How to make the "from scratch" number real — the plan¶

Ranked by impact:

Build the "target → company" directory ourselves (the key enabler). No free external one exists, so we aggregate open feeds into our own: patents-by-owner (which includes Chinese owners), the China drug-trial registry (CDE), and trial sponsors. Once this directory exists, the system can go brief → targets → companies → look up their filings, breaking the chicken-and-egg. This is the same asset the paid incumbents spent years building — by aggregation, not magic.
Add the early-stage registries for the 15 missing drugs: China's CDE, Korea's MFDS, and company pipeline pages.
Turn the patents-by-owner feed back on — renew our patents subscription (currently failing) or add the free Google Patents dataset, which indexes Chinese owners.

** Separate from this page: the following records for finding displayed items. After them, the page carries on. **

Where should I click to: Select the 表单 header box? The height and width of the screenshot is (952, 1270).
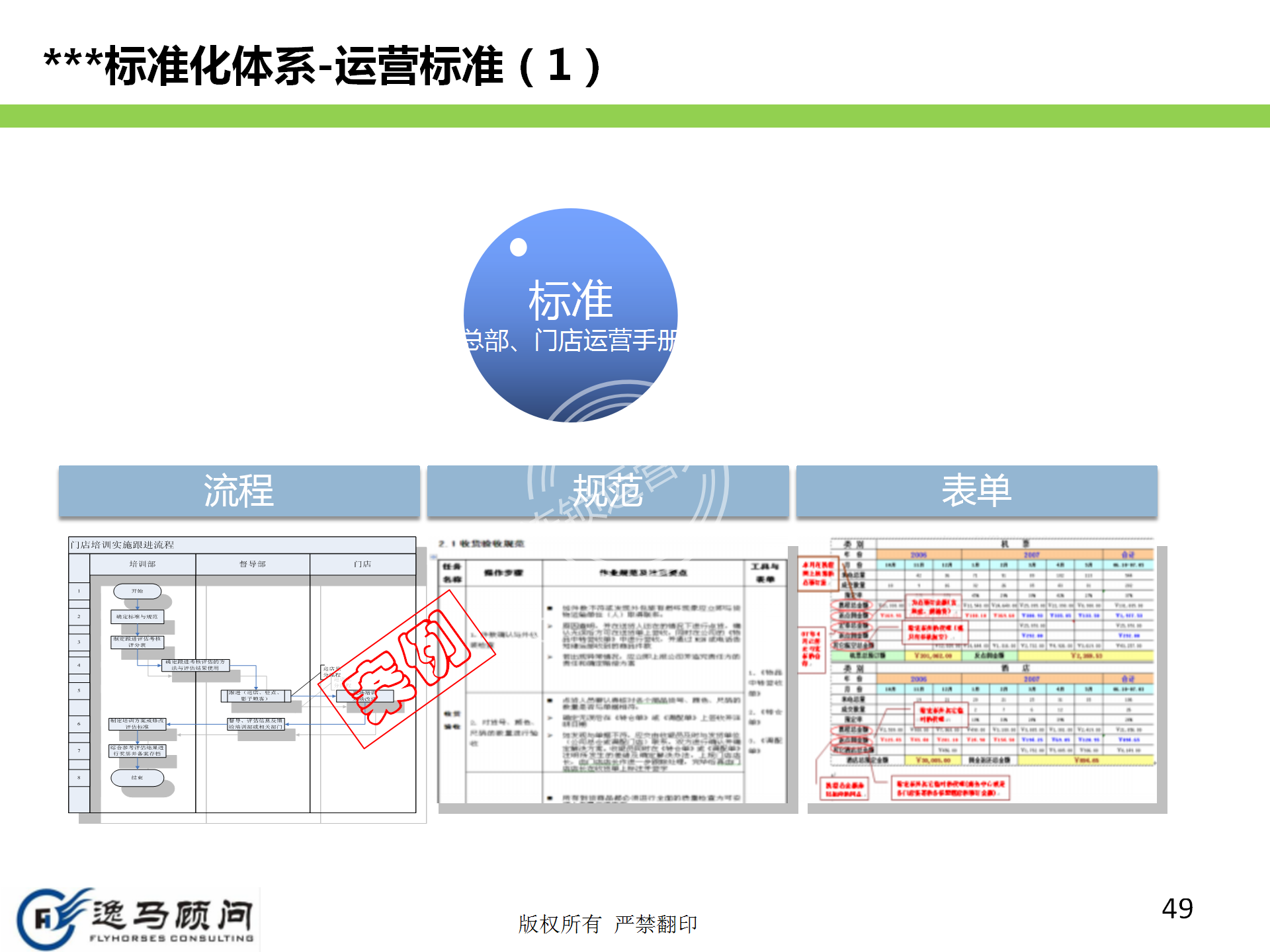pos(976,491)
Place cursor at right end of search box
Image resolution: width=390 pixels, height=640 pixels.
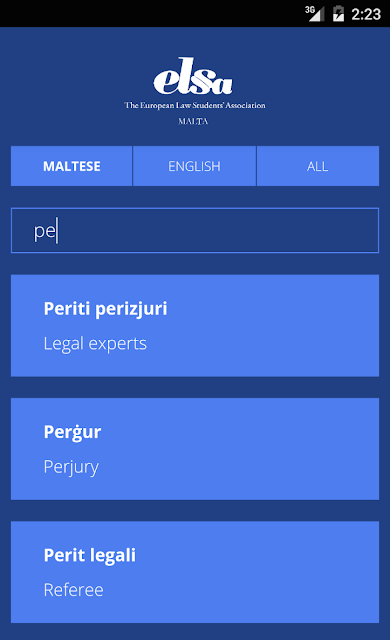tap(367, 231)
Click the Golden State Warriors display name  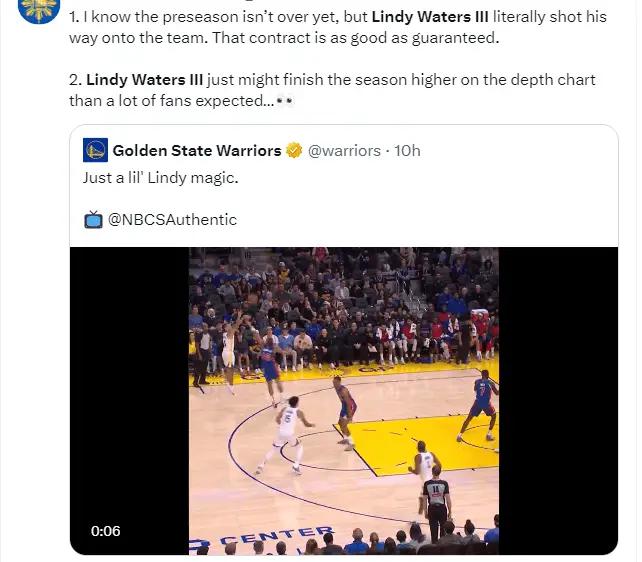[x=197, y=151]
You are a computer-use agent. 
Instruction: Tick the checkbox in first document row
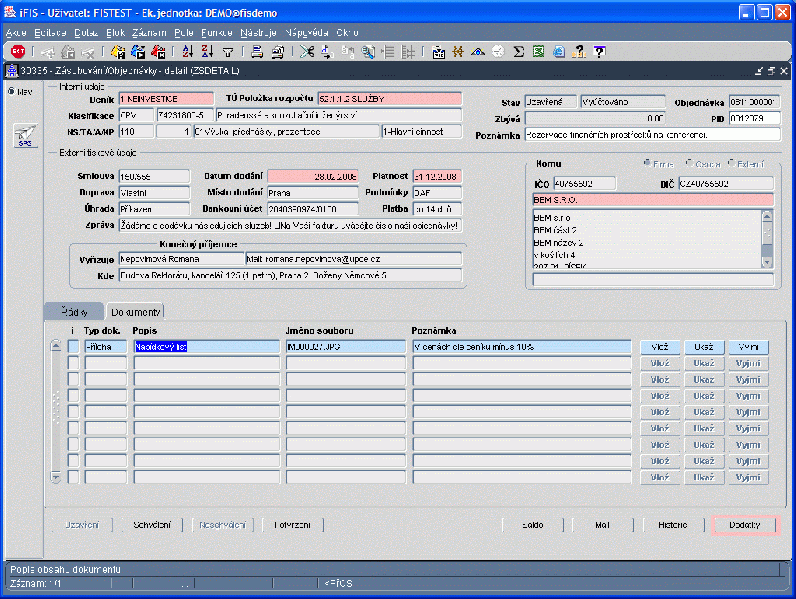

This is the strongest cold way to get from a topic to a company name, and it directly feeds the directory in step 1.
Tag every record at collection time with its drug type and target, so topic-search works even when the document doesn't spell out "siRNA."
Add a dated press-release archive — closes the one remaining deal and turns the news feed into a backward-looking source, not just a forward monitor.

The common thread: the finding machinery is done and proven — Test 2 reaches the source ceiling. What's left is upstream: feeding the company directory and the early-stage data from sources that don't require knowing the company name first.

One-line summary¶

Given a single sentence, the system rebuilds the landscape to the limit of what public sources contain (47% of drugs, 9 of 12 deals) when it can lean on data we had already collected — but searching the live web cold, from scratch, it finds 9% of drugs and 0 deals. That gap is not a bug: it is the basic difficulty of finding companies you can't yet name, in sources that require the name to search, with no free directory linking biology to companies. Closing it means building that directory ourselves — from patents, China/Korea registries, and trial sponsors — which is exactly the asset the established players built.